◆ Estratto selezionato
——

# Forum Argomenti di discussione Studi di settore e I.S.A.  Disponibile Gerico 2007  - 06.04.2007

## vincenzo0

DAL 06.04.2007 E' DISPONIBILE IL SOFTWARE GERICO 2007 NEL SITO WWW.AGENZIAENTRATE.IT. 
AUGURI DI BUONE FESTIVITA'

----------


## SilviaC.

Grazie dell'informazione Vincenzo, ho scaricato e installato il software Gerico e la guida operativa all'utilizzo del software ma non riesco a trovare le istruzioni per la compilazione.
Qualcuno può aiutarmi?
Grazie
Silvia

----------


## ivanajol

> Grazie dell'informazione Vincenzo, ho scaricato e installato il software Gerico e la guida operativa all'utilizzo del software ma non riesco a trovare le istruzioni per la compilazione.
> Qualcuno può aiutarmi?
> Grazie
> Silvia

  Devi scaricare anche la modulistica qui http://www.agenziaentrate.it/ilwwcm/.../Novita+ultime  
pensa, sei fortunata,oggi sono uscite le versioni definitive|!!!!! :Smile:

----------


## SilviaC.

Grazie :-)

----------


## ivanajol

E' vero che da oggi sn disponibili gli studi definitivi, ma scaricate la parte generale, da pag.6 a pag.11 (invece dei codici del 2006 riporta quelli del 2005) 
Li giochiamo al lotto???? :Big Grin:

----------


## nic

Ho scaricato il nuovo software Gerico 2007. Siccome è mia abitudine fare la simulazione degli studi in corso d'anno, per vari clienti ero abbastanza tranquilla, ed, invece, applicando i nuovi studi mi sono ritrovata (nei due o tre casi) che ho controllato che, grazie agli indicatori di normalità, che influiscono sulla congruità, i contribuenti che lo scorso anno erano congrui ma non coerenti ora sono non congrui ed anche di molto. Le tipologie che ho considerato sono nuove attività produttive, che hanno iniziato attività nel 2005 e che non hanno obbiettivamente raggiunto i parametri di reddito richiesti da Gerico!!!!! Dalle prime prove sono molto spaventata..... Saluti e buon lavoro!

----------

——

◆ Cosa farai
Ricopia senza modifiche il tratto della discussione su Gerico 2007 che si apre con le parole contenenti "E' vero che" e si chiude con "quelli del 2005)".

◆ Estratto dei dati

——

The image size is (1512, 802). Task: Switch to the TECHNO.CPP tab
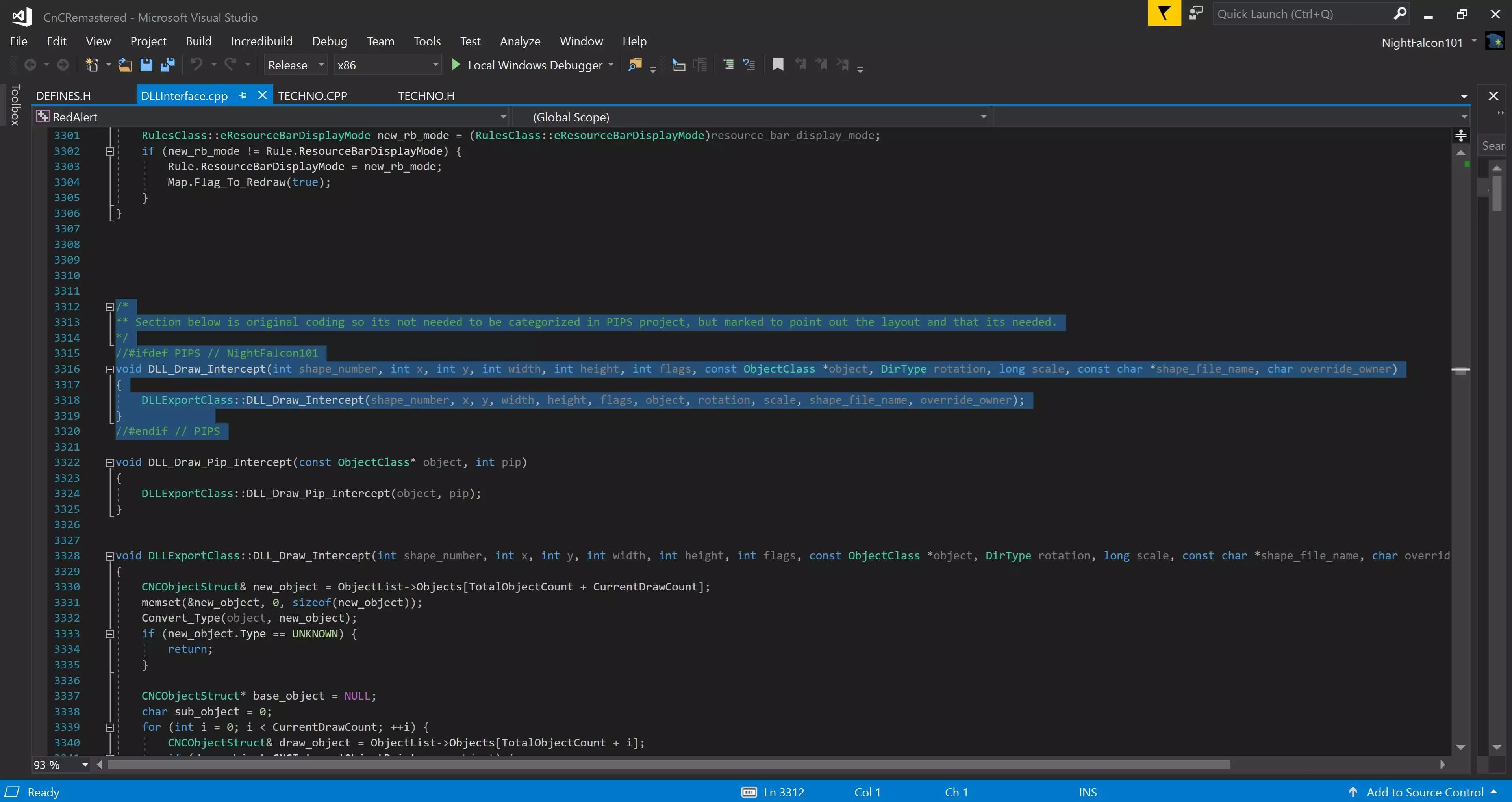pos(312,96)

——

◆ Risposta completa
E' vero che da oggi sn disponibili gli studi definitivi, ma scaricate la parte generale, da pag.6 a pag.11 (invece dei codici del 2006 riporta quelli del 2005)